Preparing documents to use Client Authentication
This section describes how to prepare documents to use
Client Authentication when sending them between two instances of
WebSphere Partner Gateway - Express. The following topics are included:
Using Client Authentication when sending documents from Express1
to Express2
Using Client Authentication when sending documents from Express2
to Express1
Using Client Authentication when sending documents from Express1
to Express2
The following steps describe how to prepare documents
to use Client Authentication when sending them from Express1 to
Express2.
- In Express1, generate a self-signed SSL client certificate keypair.
To do this, follow the instructions in Generating
a self-signed SSL client certificate keypair.
- In Express1, download the newly created client certificate,
and rename it to "Express1PublicClientAuth.der." To do this, follow
the instructions in Downloading the client
certificate for client authentication.
- In Express2, create a truststore by importing the client certificate
named "Express1PublicClientAuth.der." The following steps describe
how to do this:
- Copy the client certificate named "Express1PublicClientAuth.der"
to the following directory on Express2: <Express_Home>/was/java/bin
Important:
Keytool fails if you copy the client certificate to any
other directory.
- Use keytool to add the client certificate into a truststore.
To do this, follow the instructions in Adding a certificate
to a truststore, using "Express1PublicClientAuth.der" as the certification
filename. This will create the truststore file in the <Express_Home>/was/java/bin directory.
- In Express2, upload the newly created truststore file. To do
this, follow the instructions in Uploading
a truststore for client authentication.
Using Client Authentication when sending documents from Express2
to Express1
The following steps describe how to prepare documents
to use Client Authentication when sending them from Express2 to
Express1.
- In Express2, generate a self-signed SSL client certificate keypair.

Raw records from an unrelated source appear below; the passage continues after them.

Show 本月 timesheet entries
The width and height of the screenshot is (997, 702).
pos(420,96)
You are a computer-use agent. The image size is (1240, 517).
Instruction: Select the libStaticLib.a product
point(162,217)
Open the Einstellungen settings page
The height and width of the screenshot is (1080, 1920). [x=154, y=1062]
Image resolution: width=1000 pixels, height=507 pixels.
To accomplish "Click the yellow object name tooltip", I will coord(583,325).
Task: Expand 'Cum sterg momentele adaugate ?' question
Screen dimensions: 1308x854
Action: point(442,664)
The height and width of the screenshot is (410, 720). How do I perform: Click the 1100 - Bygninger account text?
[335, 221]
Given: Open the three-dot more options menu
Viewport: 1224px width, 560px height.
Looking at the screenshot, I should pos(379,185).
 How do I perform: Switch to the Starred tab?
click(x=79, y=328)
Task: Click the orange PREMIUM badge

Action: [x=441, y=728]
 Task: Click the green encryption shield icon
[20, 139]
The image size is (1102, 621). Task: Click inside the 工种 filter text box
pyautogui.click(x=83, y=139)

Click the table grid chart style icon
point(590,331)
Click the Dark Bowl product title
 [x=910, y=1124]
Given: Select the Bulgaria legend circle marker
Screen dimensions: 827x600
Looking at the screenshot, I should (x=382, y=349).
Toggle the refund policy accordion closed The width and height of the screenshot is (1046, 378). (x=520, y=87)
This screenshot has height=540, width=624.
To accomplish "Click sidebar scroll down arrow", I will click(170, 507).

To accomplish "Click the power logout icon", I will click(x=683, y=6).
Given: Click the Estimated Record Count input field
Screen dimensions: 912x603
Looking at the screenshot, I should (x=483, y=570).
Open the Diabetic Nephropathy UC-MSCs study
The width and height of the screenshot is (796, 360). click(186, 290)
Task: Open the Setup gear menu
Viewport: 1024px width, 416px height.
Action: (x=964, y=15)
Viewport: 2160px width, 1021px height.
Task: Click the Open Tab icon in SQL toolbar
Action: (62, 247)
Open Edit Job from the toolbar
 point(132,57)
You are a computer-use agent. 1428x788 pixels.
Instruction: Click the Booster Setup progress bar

To do this, follow the instructions in Generating
a self-signed SSL client certificate keypair.
- In Express2, download the newly created client certificate,
and rename it to "Express2PublicClientAuth.der." To do this, follow
the instructions in Downloading the client
certificate for client authentication.
- In Express1, create a truststore by importing the client certificate
named "Express2PublicClientAuth.der." The following steps describe
how to do this:
- Copy the client certificate named "Express2PublicClientAuth.der"
to the following directory on Express1: <Express_Home>/was/java/bin
Important:
Keytool fails if you copy the client certificate to any
other directory.
- Use keytool to add the client certificate into a truststore.
To do this, follow the instructions in Adding a certificate
to a truststore, using "Express1PublicClientAuth.der" as the certification
filename. This will create the truststore file in the <Express_Home/was/java/bin directory.
- In Express1, upload the newly created truststore file. To do
this, follow the instructions in Uploading
a truststore for client authentication.